Basterebbe questo dato per far salutare con favore la scelta del governo di intervenire, finalmente, con un Decreto- Legge che ha cercato di tracciare una linea chiara tra la fase tumultuosa delle ultime settimane e quello che appare essere l'orizzonte di medio periodo nel quale ci ha precipitato la crisi sanitaria, economica e sociale.

E, finalmente, verrebbe da dire, il governo e i suoi tecnici si sono applicati ad uno sforzo sistematico di dare ordine ai tanti poteri dell'emergenza, sorti o riemersi nel corso di questa crisi, sfruttando norme e istituti sparsi nell'ordinamento, ma certamente non pensati per fronteggiare una tragedia di dimensioni epocali come quella che stiamo vivendo. Si intravede, insomma, un'architettura istituzionale. Si può discutere o meno, e certamente si potrà fare a mente fredda, ma lo sforzo di porre un freno al rischio di ingorgo decisionale non può essere sottaciuto.

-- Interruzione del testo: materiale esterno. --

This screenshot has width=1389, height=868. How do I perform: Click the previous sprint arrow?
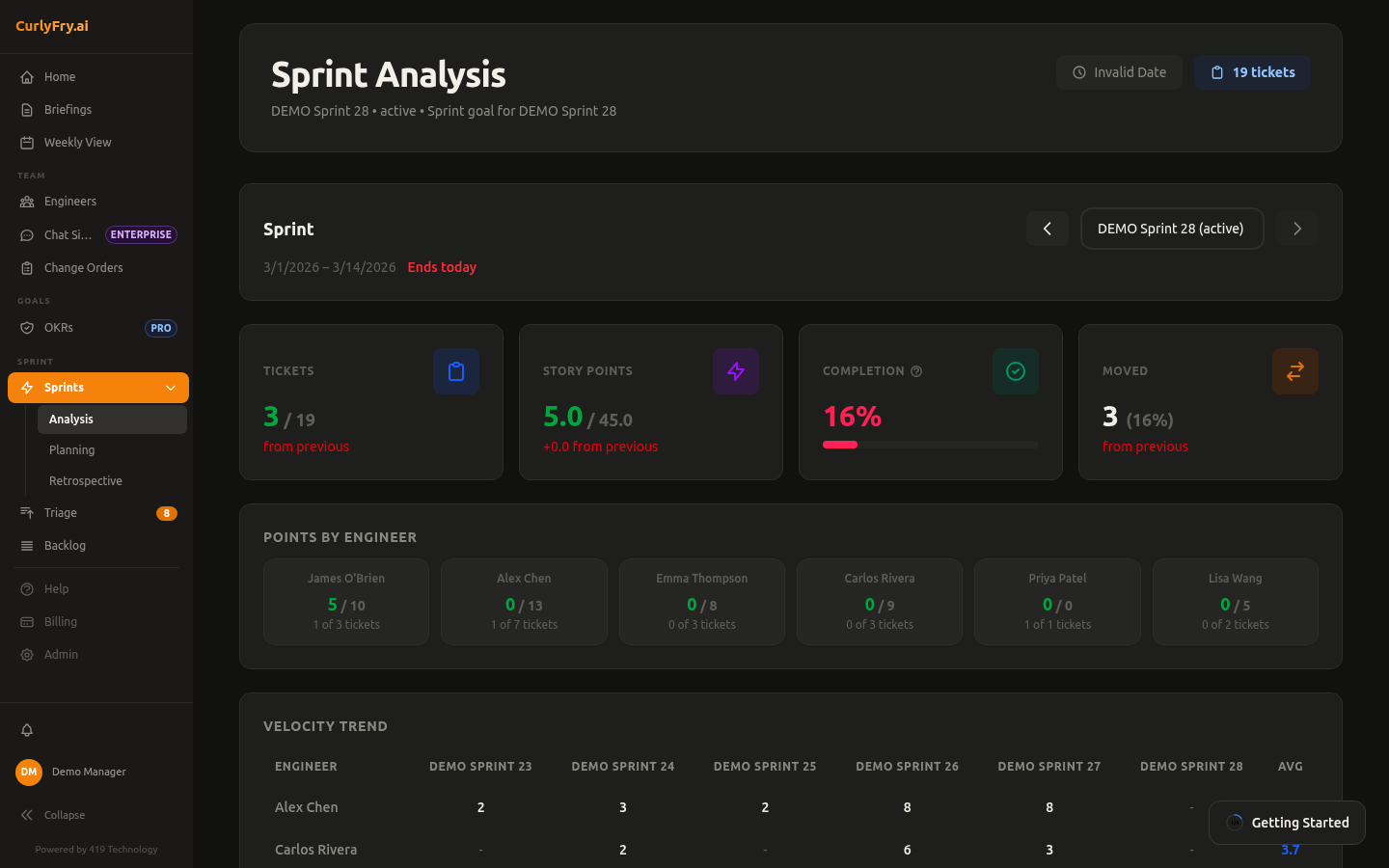pyautogui.click(x=1048, y=229)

Il decreto-legge si propone di tipizzare i possibili interventi di emergenza, di prevedere limiti temporali ed esigenze di proporzionalità, di stabilire una gerarchia e un argine all'esercizio dei poteri tra i vari livelli di governo, di farsi carico di alcuni effetti annunciati dell'approccio precedente, come la paralisi certa di procure della Repubblica e Tribunali. Infine, esso rimette in gioco il Parlamento, sia perché, com'è noto, dovrà convertire il decreto, sia perché esso potrà esercitare un controllo sostanziale (almeno ogni due settimane) su quegli atti che formalmente gli sfuggirebbero perché adottati al di fuori del perimetro dell'art. 77 della Costituzione.

Adesso si passa alla prova dei fatti. E si tratterà di vedere se il tentativo potrà riuscire. Inoltre, il dibattito parlamentare potrebbe quantomeno aiutare ad accendere i riflettori sugli aspetti che richiedono un più attento vaglio. Alcune questioni, infatti, meritano certamente un approfondimento. Ne citerò due perché mi paiono le più rilevanti sotto il profilo del rapporto tra autorità e libertà. La questione di fondo negli stati di "eccezione".

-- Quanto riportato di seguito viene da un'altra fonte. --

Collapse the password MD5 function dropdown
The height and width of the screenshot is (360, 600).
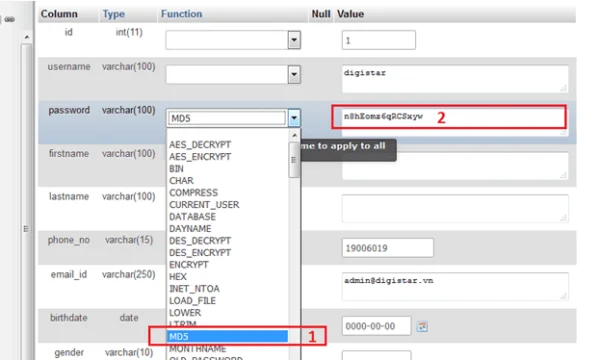pyautogui.click(x=294, y=118)
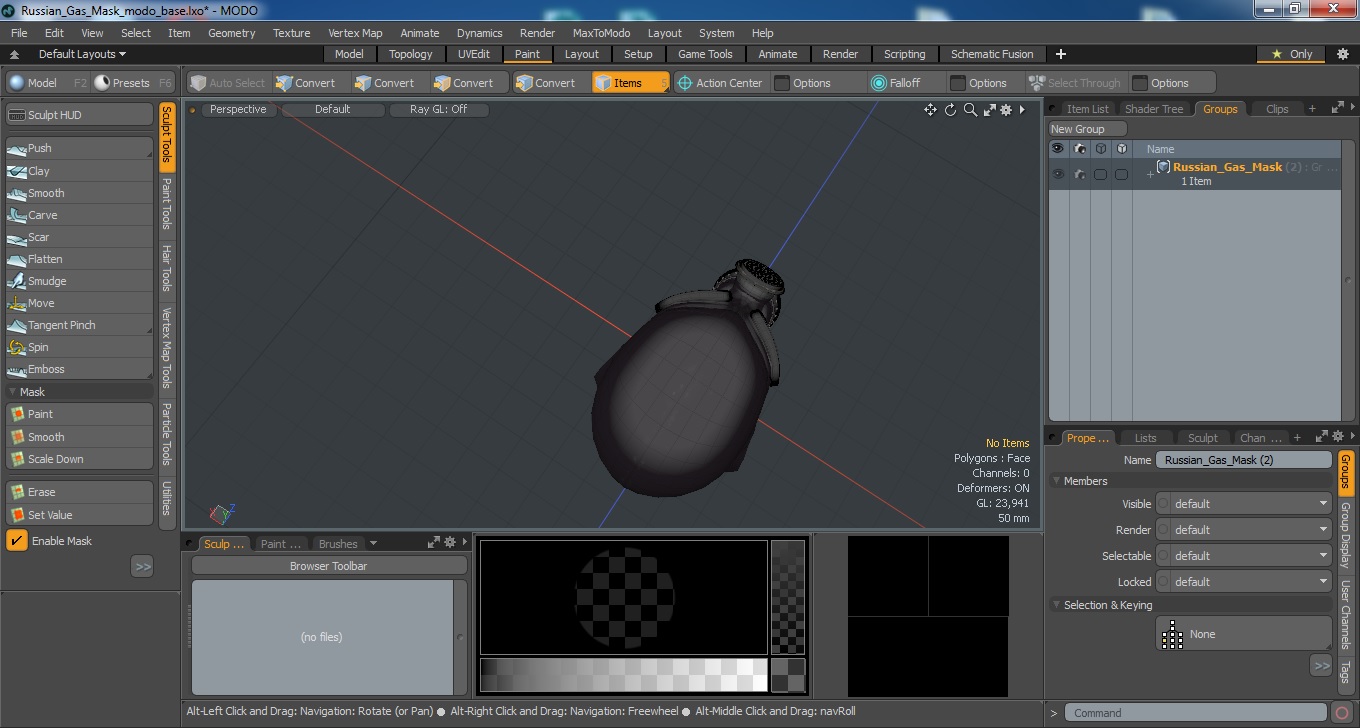Click the viewport zoom magnifier icon
This screenshot has width=1360, height=728.
coord(970,110)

Primo. La depenalizzazione delle violazioni delle ordinanze, al di là di alcuni aspetti di drafting che potranno essere corretti in sede di conversione, costituisce senz'altro una scelta da apprezzare. Non foss'altro che per il fatto che il sistema giudiziario non avrebbe retto l'impatto con le violazioni previste. Benché si tratti di percentuali bassissime, rispetto alla totalità della popolazione, che non elogeremo mai abbastanza per il suo spirito civico (con buona pace dei sadomasochisti dell'autodisprezzo nazionale), parliamo comunque di cifre, in termini assoluti, pur sempre rilevanti per il già sovraccarico circuito penale.

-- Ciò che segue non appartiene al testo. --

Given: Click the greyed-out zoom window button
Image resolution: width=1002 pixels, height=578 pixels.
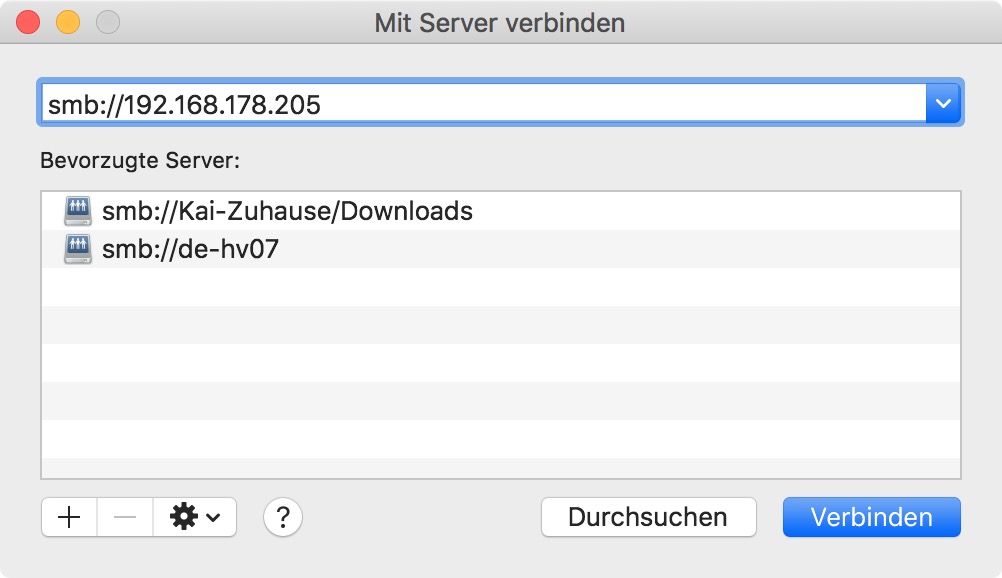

Perché però consentire che le nuove sanzioni amministrative si applichino retroattivamente con effetti pecuniari potenzialmente più gravosi di quelli previsti dalla precedente ipotesi di reato? Se è stato un errore prevedere la "criminalizzazione" dei comportamenti, perché adesso farla pagare, retroattivamente, ai cittadini (al di là di indagare se questa sia una scelta costituzionalmente corretta ai sensi della sent. 223/ 2018 della Corte costituzionale)? Non sarebbe bastato prevedere sanzioni equiparabili ai costi che avrebbero dovuto subire per estinguere il reato con l'oblazione di 103 euro (senza considerare i risparmi derivanti dal mancato utilizzo della macchina giudiziaria a tale scopo)?

Secondo. Di fronte alla disciplina dimostrata dai nostri concittadini, non sarebbe forse stato il caso di precisare un po' meglio i confini degli obblighi su di essi gravanti. A parte il pedaggio burocratico di inseguire ogni paio di giorni il nuovo modulo di autocertificazione sempre più complesso, non sarebbe il caso di spiegare un po' meglio, ad esempio, cosa significhi dichiarare di essere in uno stato di necessità "per spostamenti all'interno del comune o che rivestono carattere di quotidianità o che, comunque, siano effettuati abitualmente in ragione della brevità delle distanze da percorrere"?

Nessuno qui vuole sottrarsi agli obblighi, ma capire, una volta per tutte, quali essi siano, forse aiuterebbe a propiziare l'effettività delle norme, senza dover rincorrere alla repressione, magari dell'esercito: ipotesi non esclusa neanche da questo decreto- legge e che forse non suona esattamente come manifestazione di fiducia nei confronti del popolo italiano.